法務大臣「日本ではスマートフォンのロック解除を外部事業者に強制できない」

昨日の参議院予算委員会でアップルとFBIのロック解除問題が日本でも起こりうるかを政府に質す質問が行われました。ここでは非常に重要な議論が行われました。(参議院インターネット審議中継

山田委員の質問要旨

山田委員:AppleとFBIのアメリカで論争になっている話を、日本でも起こり得るのかといったあたりを議論したい。日本の刑訴法222条第1項、111条によれば「押収物について錠を外し、封を開き、その他必要な処分をすることができる」としているが、スマホのロック解除、または解除のサポートをメーカーまたはキャリアに要求することは刑訴法222条及び111条に含まれるか。

法務大臣:押収したスマートフォン等のパスワードロックを解除すること、これは刑訴法111条にある必要な処分として行うことができる。一般論としてスマートフォン等のパスワードロックを解除するにあたって刑訴法197条の規定に従って外部事業者に協力を求めることはできると考えられる

山田委員:ここがアメリカでもなされている極めて重要な論点。197条はあくまで任意。アップルはFBIに対して抵抗しています。開けたくない、これが利用者に対する信義であると。その場合、条項からいくと刑訴法222条の処分という文言がこれにあたるのか。

法務大臣:外部業者に協力を求めることができると考えられる。その上で外部業者が協力を拒否した場合には法律上、外部業者に協力を義務付けるする規定はないものと承知している。

山田委員:ありがとうございました。大変重要な答弁がありまして、日本はこれで通信の秘密が守られたということで、アメリカに対しても日本は一歩進んだ対処をとると発言された。

日本ではApple VS FBIのようなことはない?

今回の答弁で、一般論としてメーカーやキャリアにロック解除の協力を強制することはできないことが確認されました。政府がスマホメーカーにロック解除を命令し、また命令を拒否した事業者を処罰するようなことはないのでしょう。

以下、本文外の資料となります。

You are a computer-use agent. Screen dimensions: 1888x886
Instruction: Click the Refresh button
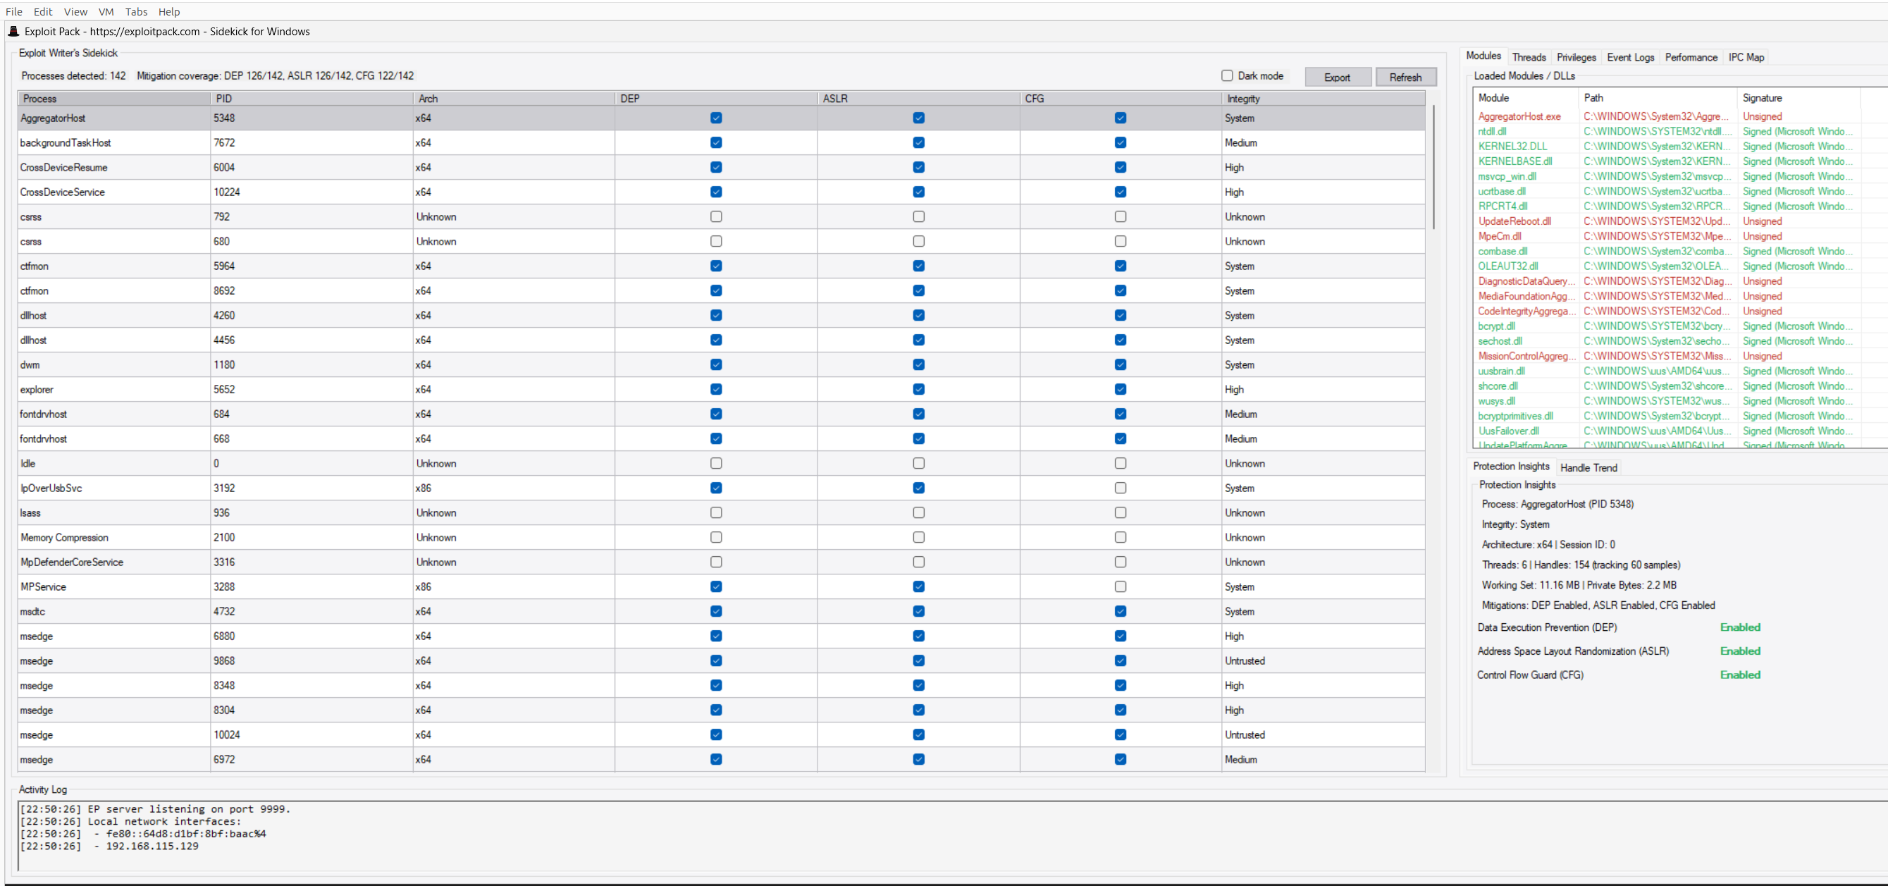(1404, 77)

しかしあくまで協力は任意です。Appleのような海外企業はどうかわかりませんが、国内メーカーの場合、その後の政府との関係や国民感情を考慮し、政府からの強い要請(圧力)があれば協力する可能性は大いに考えられます。今回の政府答弁で日本ではApple VS FBIのようなことが起りえないと断言することはできないと思います。